I’LL BE BACK. I typed that in my best Terminator voice. Arnold Schwarzenegger would be proud, if he wasn’t busy having illegitimate children with the staff.
OH MY GOD, GUESS WHAT?
I’m still here.
I can’t believe it either.
I have so much to tell you but my brain is in overdrive and my fingers can’t keep up and they’re all SLOW THE HELL DOWN, STUPID CEREBELLUM, and my brain is all OH YEAH? WHY DON’T YOU COME OVER HERE AND MAKE ME, YOU STUPID DIGITS and my fingers are all OH YEAH? COME OUT FROM BEHIND THAT SKULL AND WE’LL SEE HOW BIG YOUR BALLS ARE and my brain is all OH, GAME ON! YOU LITTLE PIECES OF … WAIT. I HAVE BALLS?
I’m typing this with eight fingers now because my two middle ones are busy flipping my cerebellum’s genitalia the bird.

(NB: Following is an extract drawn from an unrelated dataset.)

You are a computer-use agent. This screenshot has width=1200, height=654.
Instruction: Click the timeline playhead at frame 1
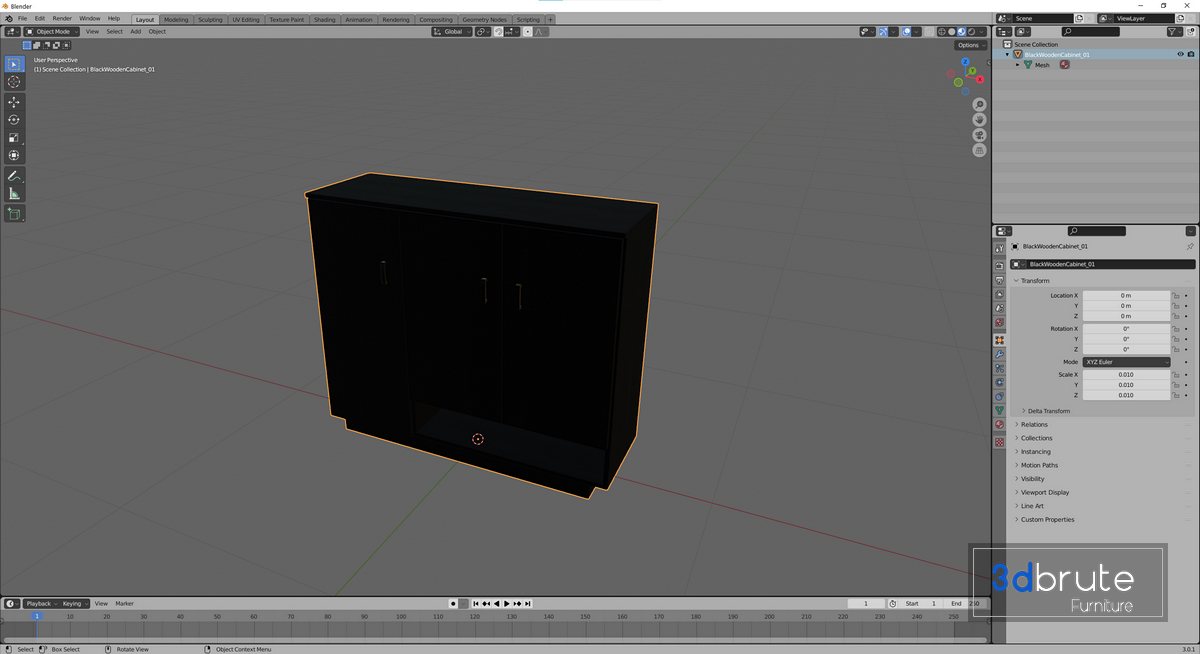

Look at that! I still manage to fit some derivative of the word “genitals” into a post that has nothing to do with sex. See? I’m still me.
THAT’S A GOOD THING.
Just in case you were wondering.
There is no way I can use one blog post to fill you in on all of the unholy crap that has gone down in the last couple of months so for now, I’ll just hit the highlights:
- I am getting a divorce.
- Divorce sucks the big wazoo.
- So does discovering that your marriage was essentially a Jerry Springer/Law & Order SVU combo
episode seasonDVD boxed set in the making.
- I’m not sure where rock bottom is, never having visited it myself, but if Nate’s sense of direction is accurate, I’m thinking it’s about 45 miles due south of Hell. I’ll let you know when he hits it.
- It took me a long time to even think about the word “divorce” let alone type it out loud without crying my guts out.
- *splat* <———- a gut, splashing on my big toe.
- For the record, I’m not entirely sure what a wazoo is.
- I went back to work full time as a paralegal in a downtown law firm.
- I am dealing with all kinds of unbearable stress by buying 637+ pairs of shoes.
- Some of the shoes in my closet have five inch platform heels.
- That is seven different kinds of WHAT THE HELL, ANDY?
- So say my feet.
- Two weeks ago, I wore tights for the first time in my life.
- They are exactly like pantyhose except that now, it costs me twice as much to enjoy the sensation of the crotch migrating its way to my knees by noon.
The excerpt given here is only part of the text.